## [Consigne]
Répondez à ces questions d'après le texte sur la ferme de La Gardette :
(a) Entre quelles années les ingénieurs militaires ont-ils levé la carte des frontières Est de la France ?
(b) Quelle superficie le cadastre de 1833 attribue-t-il à la ferme ?
(c) À partir de quelle année la ferme est-elle divisée entre deux propriétaires ?

I. Commentaire historique
La construction de cette ferme remonte probablement à l’Epoque Moderne. La carte des frontières Est de la France, levée par les ingénieurs militaires entre 1764 et 1778, indique l’existence d’une construction à l’emplacement approximatif de cette ferme, au nord du bourg de Saint-Paul. Le bâtiment se situe dans le lieu-dit « La Gardette » où sont représentés des terrains agricoles, à l'est d’un axe de circulation important pour l’époque, reliant Vence à Saint-Paul.
En 1833, ce chemin n'est plus figuré que de manière partielle sur le cadastre napoléonien, l’axe principal se trouvant désormais plus à l’ouest. La ferme est alors clairement identifiable et l’état des sections nous apprend qu’il s’agit d’un ensemble de plan rectangulaire, d’une superficie de 346 mètres carrés, doté de cinq ouvertures imposables. Son plan correspond à la construction aujourd'hui en ruine qui comprenait alors le logis avec sa dépendance agricole accolée au nord, sa resserre et son four à pain à l’est. La ferme appartient à cette époque à Louis Varage, propriétaire à Saint-Paul. Ses terrains alentours sont plantés d’oliviers (environ neuf hectares répartis sur les parcelles 400, 476, 507, 511 et 540), mais une large part reste boisée (environ 10 hectares répartis sur les parcelles 508 et 539). L'ensemble s'élève à environ 28 hectares pour un revenu annuel estimé de 690,87 francs.
Plan de masse et de situation d'après le cadastre de 1833 (section A, parcelle 506).
À partir de 1879, la ferme est divisée entre deux propriétaires à parts égales (170 mètres carrés chacun). La partie habitable avec les cinq ouvertures va à l’un, tandis qu’aucune ouverture n’est déclarée sur celle appartenant à l’autre, ce qui suppose que ce dernier obtint peut-être un espace agricole en guise de compensation. Cette partie appartint notamment par la suite à un fermier lors d’une courte période entre 1880 et 1888, ce qui sous-entend le maintien d'un usage agricole.

## [Matériel]
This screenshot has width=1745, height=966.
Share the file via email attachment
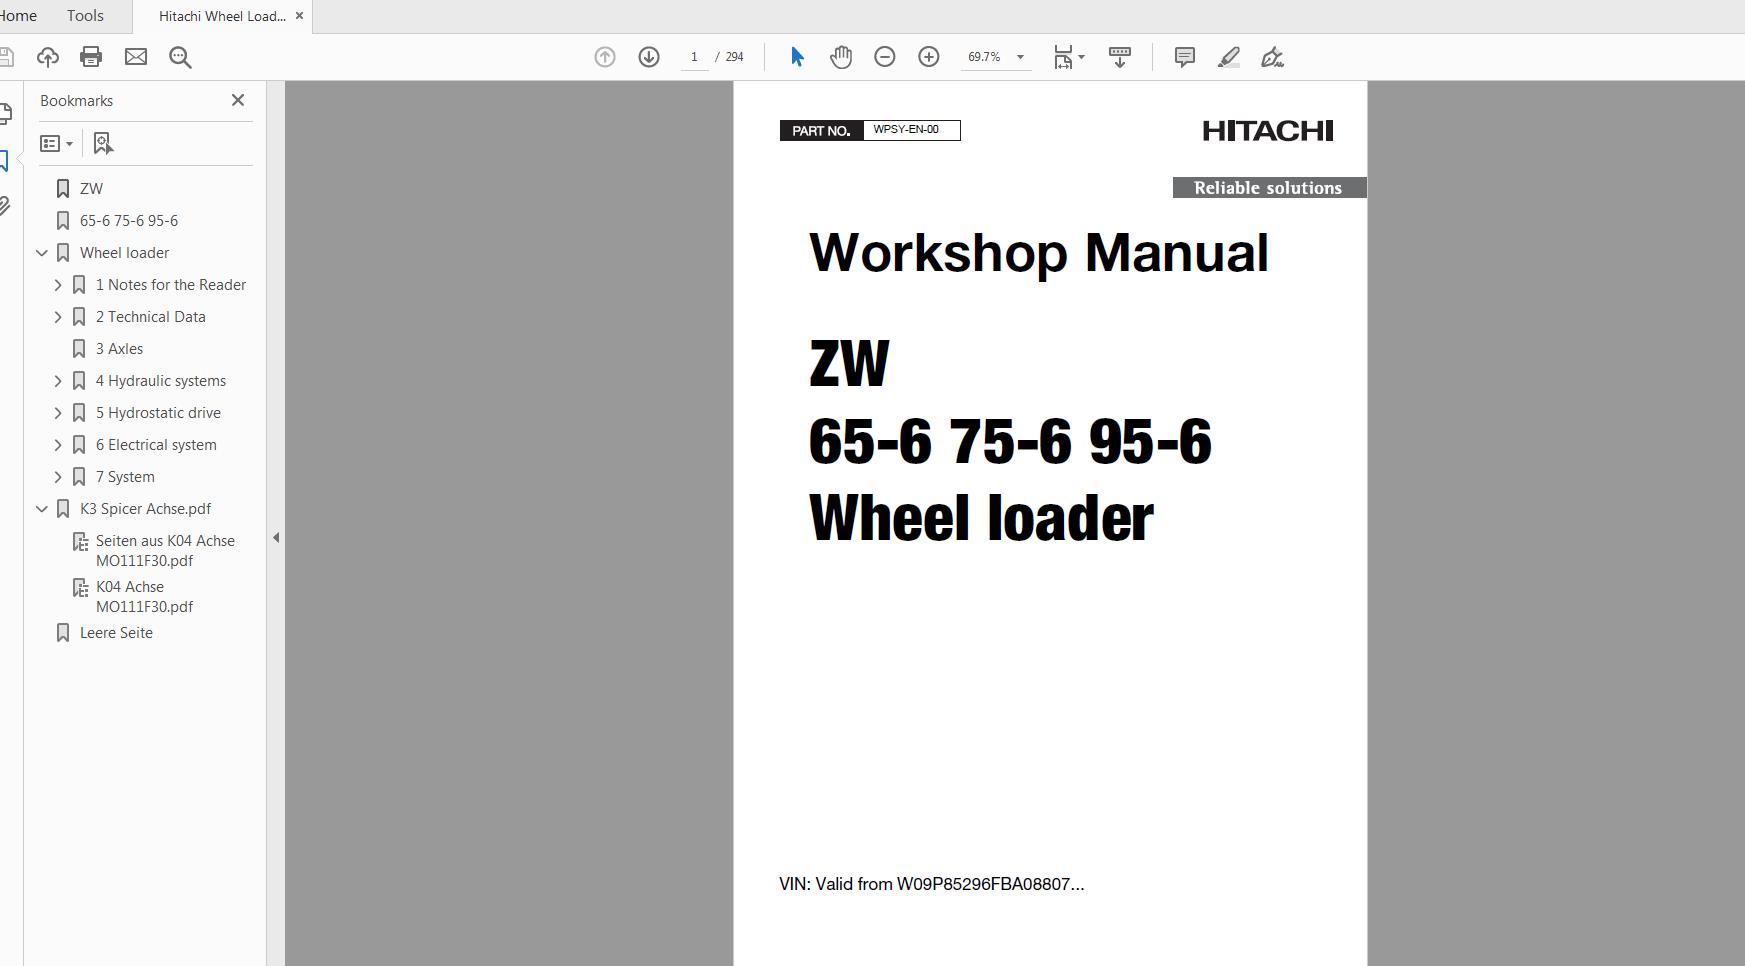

## [Réponse rédigée]
(a) Entre 1764 et 1778.
(b) 346 mètres carrés.
(c) 1879.